EEE certification means the product must meet specific criteria for power consumption, including how much power the device uses at rest and when it’s in use.
Cisco has a similar product policy but doesn’t require EEE certification. Cisco has an EnergyWise program that helps customers save energy, but this is just a voluntary program Cisco has created to help customers cut costs.
Cisco is much cheaper than Avaya. One of the reasons why Cisco is cheaper than Avaya is because they don’t charge as much for their hardware and software as Avaya does.
Another reason is that they offer lower maintenance contracts than what you would have to pay if you buy an Avaya system.
Cisco is a well-known name in the business world, and for a good reason: it’s known for having better interoperability than Avaya. When you buy Cisco products, you know they will work better with other vendors’ hardware than Avaya products.
In addition to being more interoperable with other vendors’ equipment and software, Cisco also has a reputation for being more compatible with its products.
For example, if you have an existing software solution from another vendor and want to integrate it into your system without having to completely rebuild your environment from scratch or start over again, choosing a switch or router that is compatible with those applications will make things easier on everyone involved (and save some money).
Cisco does not have backward compatibility with older SIP devices; if you want the current system, you will need to replace all your existing equipment. Additionally, Cisco is more expensive than Avaya.
Avaya’s energy policy is better than Cisco’s as well—Avaya can save up to 50% more energy costs than Cisco while still providing a better user experience
Cisco’s security policy is much stronger than that of Avaya. Cisco has a much better firewall and more advanced security features than Avaya.
Cisco’s system is much more secure than Avaya one. It uses three layers of protection that work together to protect your data against attacks by hackers or malware: hardware firewalls, software firewalls, and anti-virus software.
I recommend this company to anyone who wants their IT system to be highly protected against attacks because their services are much better than those offered by other companies such as Avaya or Polycom (which will be discussed in future posts).
Cisco Aries is a collaboration platform that offers on-premises and cloud-based options for businesses looking for a more flexible solution than Avaya’s Meridian1.
The Cisco platform can integrate with other solutions like Microsoft SharePoint and Office 365 but is also available as an integrated system from the start.
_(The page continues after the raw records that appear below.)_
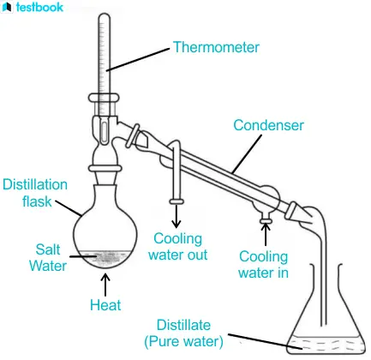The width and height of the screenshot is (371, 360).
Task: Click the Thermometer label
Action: pyautogui.click(x=216, y=47)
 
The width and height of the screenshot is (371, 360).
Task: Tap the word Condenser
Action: pyautogui.click(x=268, y=125)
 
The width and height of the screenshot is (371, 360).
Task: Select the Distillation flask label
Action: pyautogui.click(x=35, y=193)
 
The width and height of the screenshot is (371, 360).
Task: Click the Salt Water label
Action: pyautogui.click(x=48, y=258)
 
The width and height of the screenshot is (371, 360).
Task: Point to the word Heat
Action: pyautogui.click(x=105, y=305)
With Aries, you’ll get access to new features and updates every six months — an improvement over Avaya’s annual update schedule.
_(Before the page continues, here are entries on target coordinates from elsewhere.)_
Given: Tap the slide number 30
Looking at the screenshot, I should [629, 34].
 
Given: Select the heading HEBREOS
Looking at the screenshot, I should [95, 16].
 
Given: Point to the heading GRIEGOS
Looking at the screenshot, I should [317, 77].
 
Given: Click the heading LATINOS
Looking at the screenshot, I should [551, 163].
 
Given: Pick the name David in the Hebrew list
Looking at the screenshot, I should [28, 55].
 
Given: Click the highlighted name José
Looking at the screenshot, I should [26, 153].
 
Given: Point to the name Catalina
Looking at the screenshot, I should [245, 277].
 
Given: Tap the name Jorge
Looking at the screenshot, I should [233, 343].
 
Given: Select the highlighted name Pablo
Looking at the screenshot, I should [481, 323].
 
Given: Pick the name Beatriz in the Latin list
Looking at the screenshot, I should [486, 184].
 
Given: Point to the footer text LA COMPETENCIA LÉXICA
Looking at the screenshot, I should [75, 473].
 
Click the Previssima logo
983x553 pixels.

Cisco provides support for HD voice for both video and voice calling, whereas Avaya does this only for video calls.
Cisco and Avaya are leaders in providing enterprise communications solutions, but there are some significant differences between their collaboration systems.
One of the most significant differences is that Cisco supports high-definition voice for video and voice calling. On the other hand, Avaya only supports high-definition voice for video calls.
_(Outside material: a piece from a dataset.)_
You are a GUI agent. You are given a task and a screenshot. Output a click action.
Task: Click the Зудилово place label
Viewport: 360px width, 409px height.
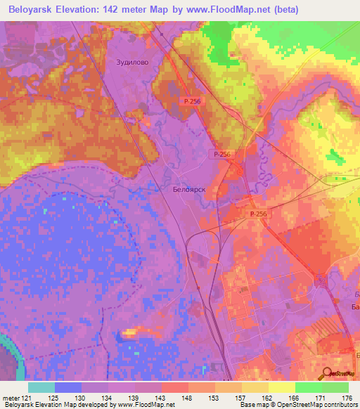(132, 62)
Another difference is that Cisco offers advanced applications such as the Unified Attendant Console and UC Integration with CTI. In contrast, Avaya provides these features as add-ons to its standard collaboration systems at an additional cost
I prefer the management interface of the network from Cisco because its system is easier to set up and configure than Avaya’s, even though the Voice VLAN mechanism is poorly managed on the 2960 series switches by Cisco.
Both companies have many strengths and weaknesses but differ in management, interoperability, security, and pricing.